Donc, les internautes, même d’un avis neutre au départ, qui cherchent à s’informer sur des sujets liés à la nutrition ou à la santé se retrouvent exposés à une forte majorité de contenus militants en contradiction avec les conclusions de l’expertise scientifique en la matière. Pire, on a vu que les journalistes santé composaient en grande partie leurs sujets à partir de recherches sur internet, sans compétence particulière qui leur permette de distinguer clairement le vrai du faux. Ainsi, internet est un chemin emprunté par les fausses croyances pour remonter jusqu’aux media plus classiques.

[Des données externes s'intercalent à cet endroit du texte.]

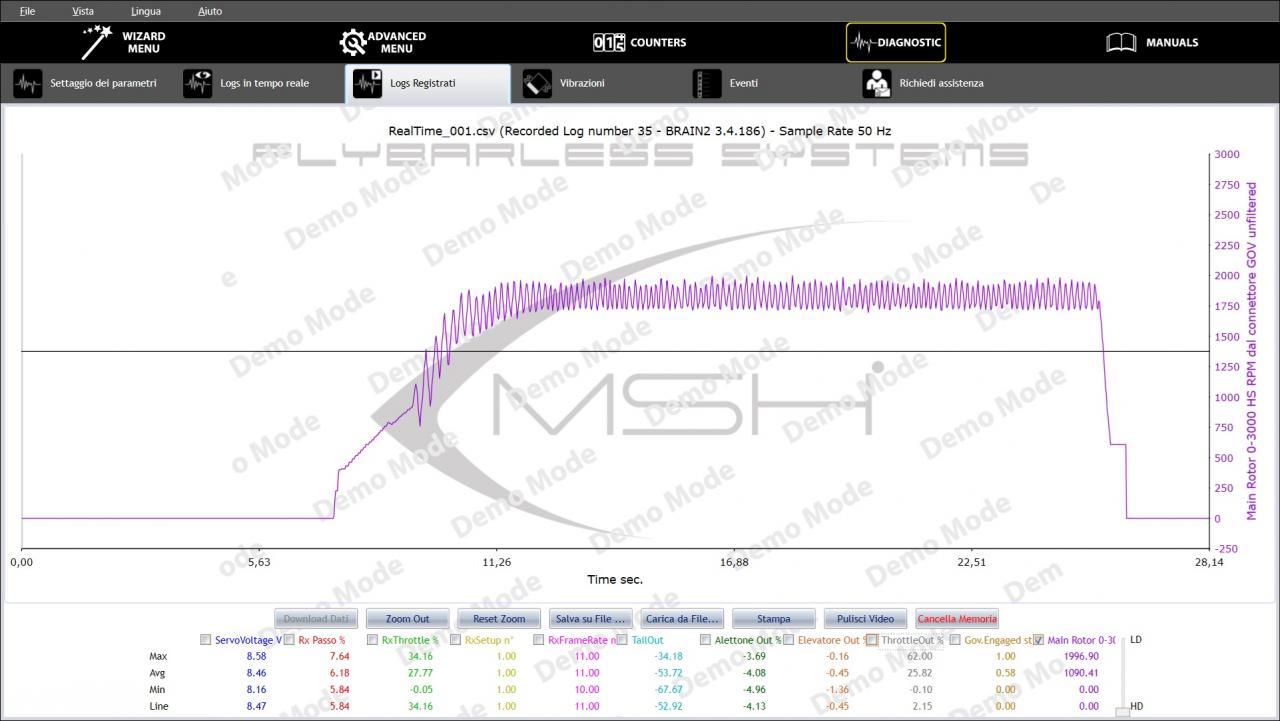
Task: Select the Diagnostic section
Action: 895,43
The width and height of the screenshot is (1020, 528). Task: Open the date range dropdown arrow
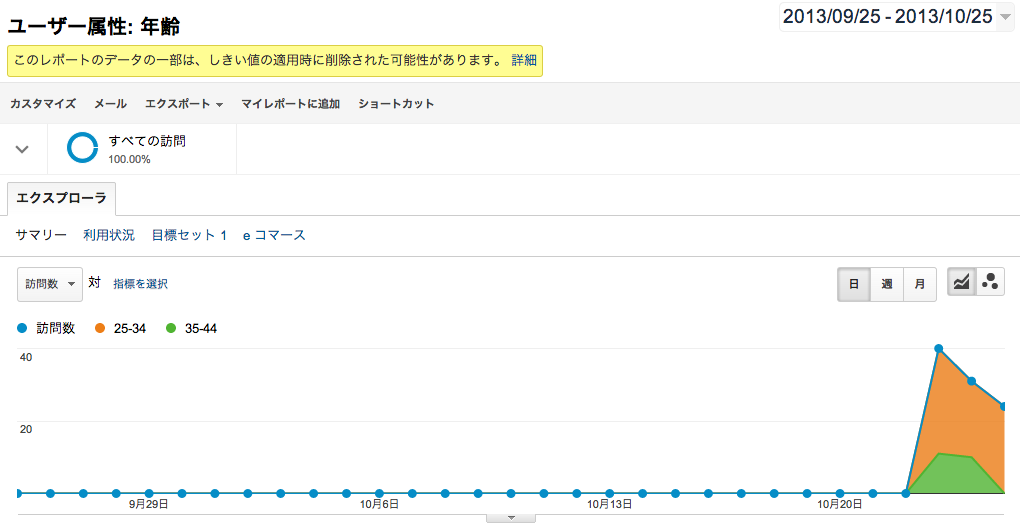1005,17
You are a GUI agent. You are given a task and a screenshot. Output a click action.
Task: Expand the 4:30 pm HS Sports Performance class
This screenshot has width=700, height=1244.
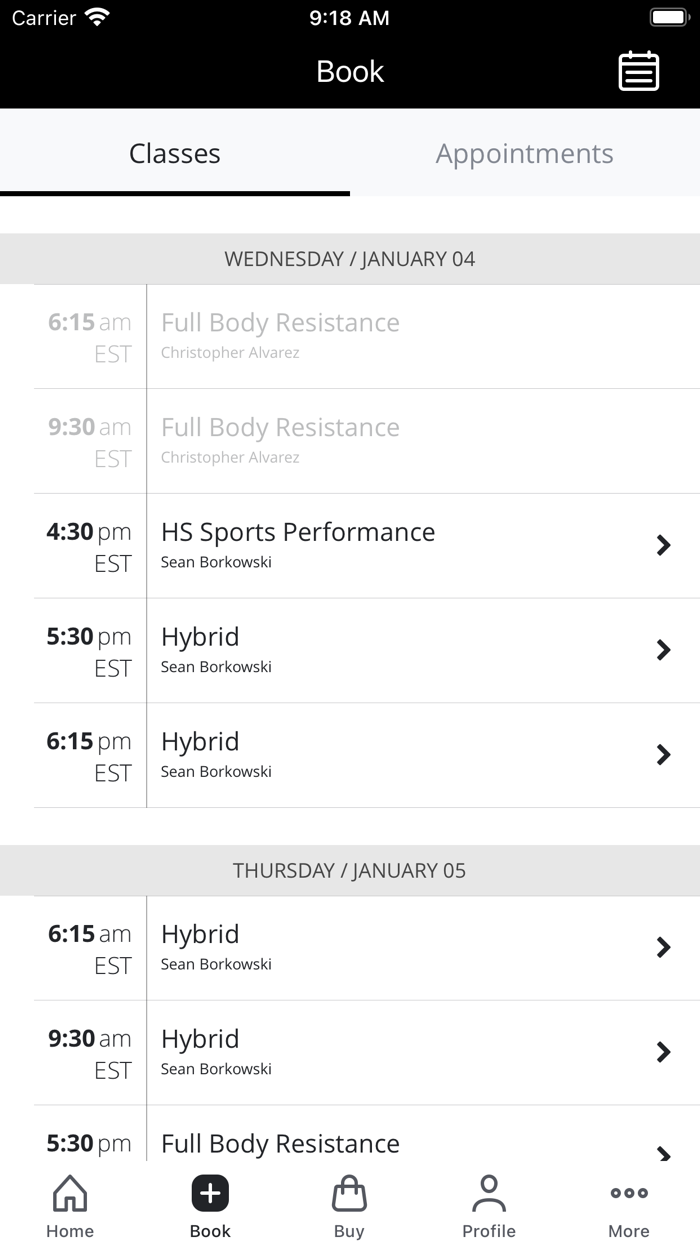click(350, 545)
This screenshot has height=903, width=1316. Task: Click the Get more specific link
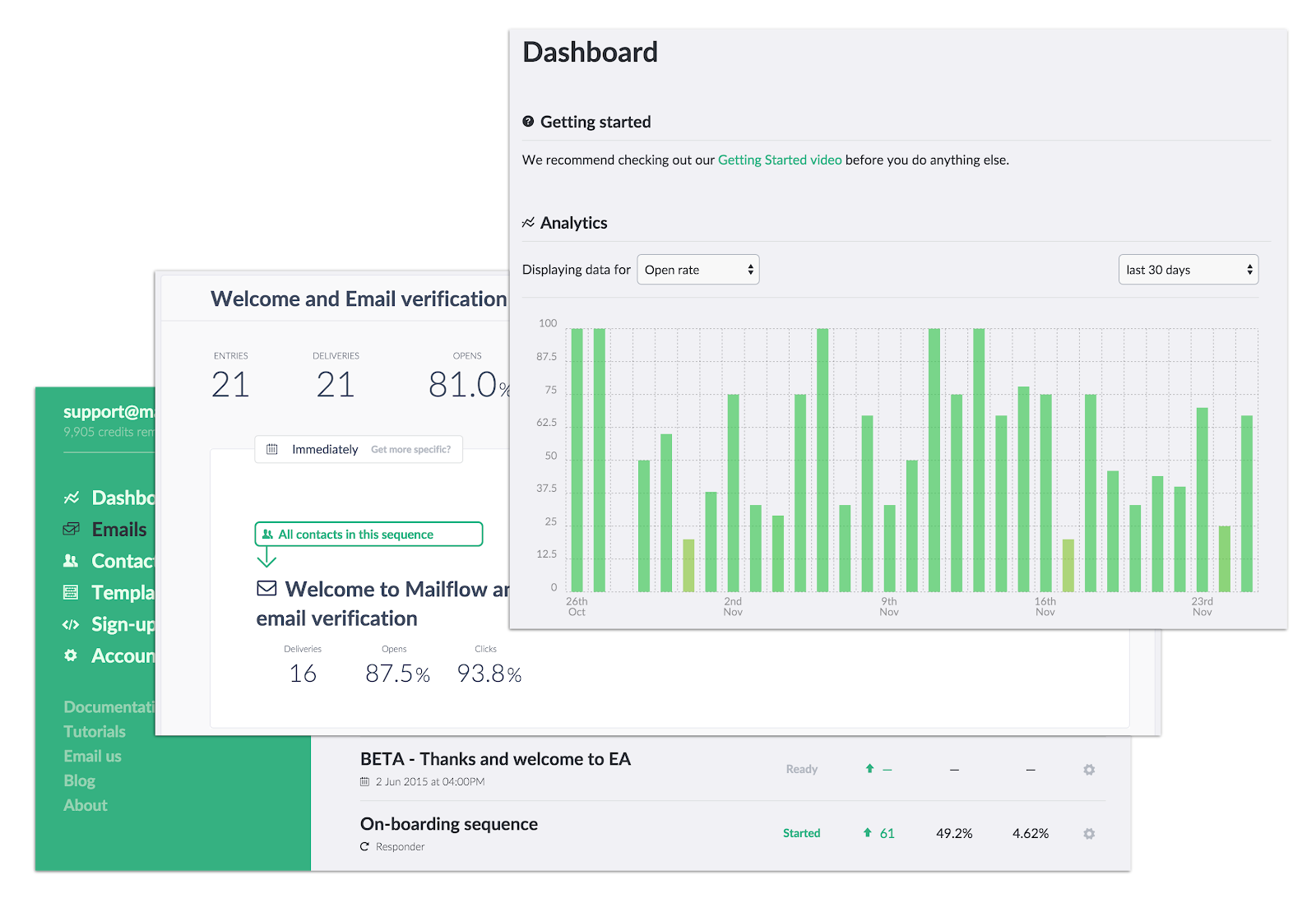410,449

Enfin, on l’a vu, dans les espaces de commentaires, des militants « suiveurs » peuvent soutenir les pseudo-nutritionnistes ou critiquer leurs contradicteurs ou les campagnes de santé publique. Or, une équipe de chercheurs américains a montré, dans une étude parue dans Journal of Advertising5, que les commentaires laissés sous des articles relayant les messages de santé publique en modifiaient l’impact. La perception et les intentions comportementales des internautes étaient influencées par les commentaires. Un commentaire négatif laissé sous une campagne de santé publique, a fortiori plusieurs commentaires, peut donc réduire son efficacité. Heureusement, la même étude tempère la portée des commentaires dans deux cas. Si l’émetteur du message de santé publique est bien connu par l’internaute ou que, au contraire, la compétence de l’émetteur du commentaire négatif n’est pas reconnue, l’impact du commentaire négatif est diminué.

Concernant les internautes non plus neutres mais plutôt favorables aux fausses croyances, l’effet pervers du déséquilibre dans l’offre d’information, en faveur de la pseudo-nutrition et au détriment de la nutrition, n’est pas seul à jouer. A lui s’ajoute et se combine un « réflexe mental », ou heuristique, communément partagé par tout être humain qui tend à renforcer constamment le croyant dans sa croyance. Il s’agit du biais de confirmation, selon lequel « notre pente naturelle est plutôt de chercher des confirmations que des infirmations de croyances » auxquelles nous adhérons déjà6. Or, sur internet, « la pluralité des propositions […] permet d’éviter à moindre frais l’inconfort mental que constituent souvent les produits de la connaissance »7. Donc, si les internautes sans a priori tendent à adopter les croyances parce qu’elles occupent une place démesurée sur internet, les internautes déjà favorables aux croyances voient eux leurs chances de les réviser d’autant plus diminuées que le biais de confirmation les pousse à rechercher toujours plus d’informations qui les renforcent dans leur croyance.

1 Sutter, E. Pour une écologie de l’information. Documentaliste – Sciences de l’information, 35(2), 1998.

2 Bronner, G. La démocratie des crédules. France: Presses Universitaires de France, 2013,

3 Mertz, A., & Allukian Jr., M. Community Water Fluoridation on the internet and social media. Journal of the Massachusetts Dental Society, 63(2), 2014, pp. 32-36.

4 Bronner, G. L’empire des croyances. France: Presses Universitaires de France, 2003,

5 Kareklas, J., Muehling, D., & T.J., W. Reexamining health messages in the digital age: a fresh look at source credibility effects. Journal of Advertising, 44(2), 2015, pp. 88-104.